Unruh and analogue Unruh temperatures for circular motion in 3+1 and 2+1 dimensions

The Unruh effect states that a uniformly linearly accelerated observer with proper acceleration $a$ experiences Minkowski vacuum as a thermal state in the temperature $T_{\text{lin}} = a/(2\pi)$, operationally measurable via the detailed balance condition between excitation and de-excitation probabilities. An observer in uniform circular motion experiences a similar Unruh-type temperature $T_{\text{circ}}$, operationally measurable via the detailed balance condition, but $T_{\text{circ}}$ depends not just on the proper acceleration but also on the orbital radius and on the excitation energy.

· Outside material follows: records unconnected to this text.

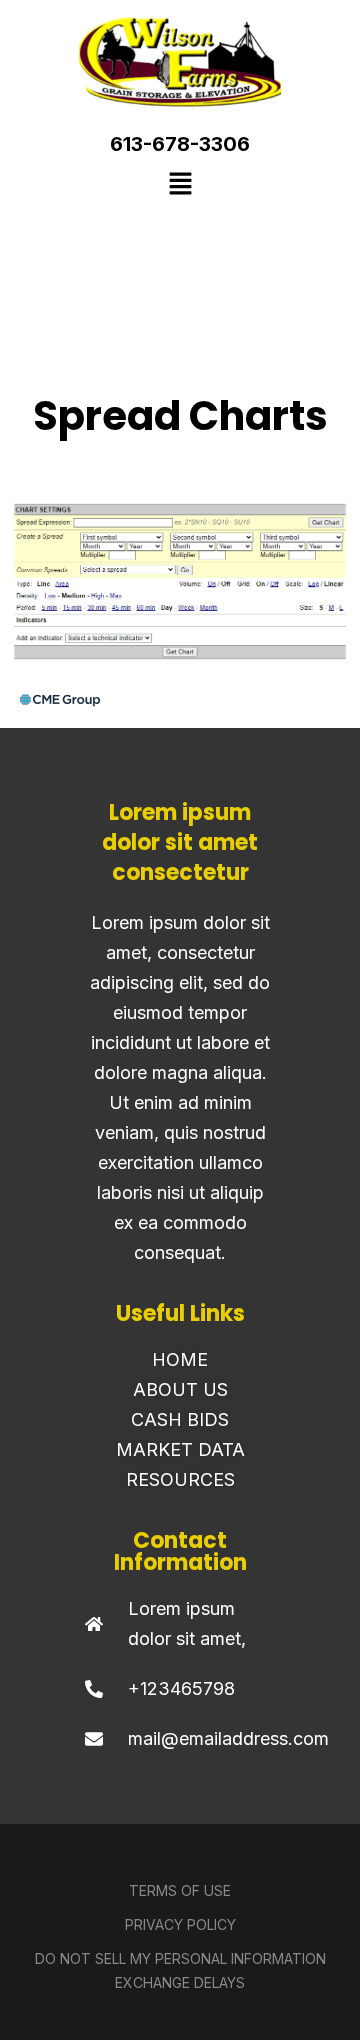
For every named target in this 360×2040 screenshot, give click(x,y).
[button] (180, 185)
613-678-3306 (180, 144)
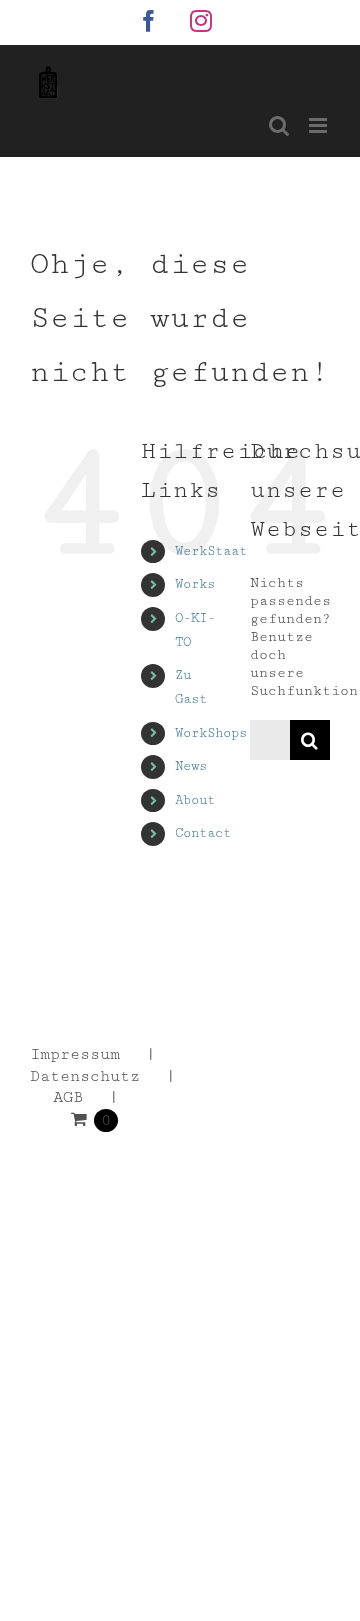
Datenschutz (85, 1076)
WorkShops (211, 733)
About (195, 800)
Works (195, 584)
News (191, 766)
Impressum (75, 1054)
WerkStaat (211, 551)
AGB (68, 1097)
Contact (203, 833)
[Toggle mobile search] (279, 125)
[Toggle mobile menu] (319, 125)
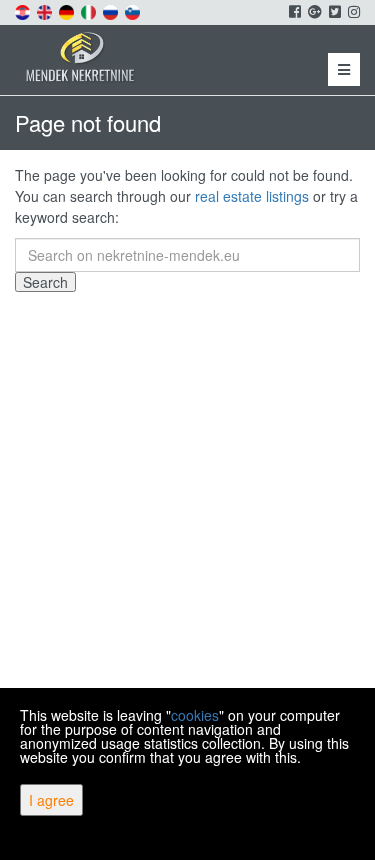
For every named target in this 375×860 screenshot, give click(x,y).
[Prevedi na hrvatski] (24, 10)
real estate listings (252, 196)
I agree (51, 800)
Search (45, 282)
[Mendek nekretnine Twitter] (333, 11)
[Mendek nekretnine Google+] (313, 11)
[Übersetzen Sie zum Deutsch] (68, 10)
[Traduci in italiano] (90, 10)
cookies (195, 715)
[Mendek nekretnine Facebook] (293, 11)
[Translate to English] (46, 10)
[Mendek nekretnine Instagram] (352, 11)
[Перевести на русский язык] (112, 10)
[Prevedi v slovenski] (134, 10)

We establish analytic results for $T_{\text{circ}}$ for a massless scalar field in $3+1$ and $2+1$ spacetime dimensions in several asymptotic regions of the parameter space, and we give numerical results in the interpolating regions. In the ultrarelativistic limit, we verify that in $3+1$ dimensions $T_{\text{circ}}$ is of the order of $T_{\text{lin}}$ uniformly in the energy, as previously found by Unruh, but in $2+1$ dimensions $T_{\text{circ}}$ is significantly lower at low energies. We translate these results to an analogue spacetime nonrelativistic field theory in which the circular acceleration effects may become experimentally testable in the near future. We establish in particular that the circular motion analogue Unruh temperature grows arbitrarily large in the near-sonic limit, encouragingly for the experimental prospects, but the growth is weaker in effective spacetime dimension $2+1$ than in $3+1$.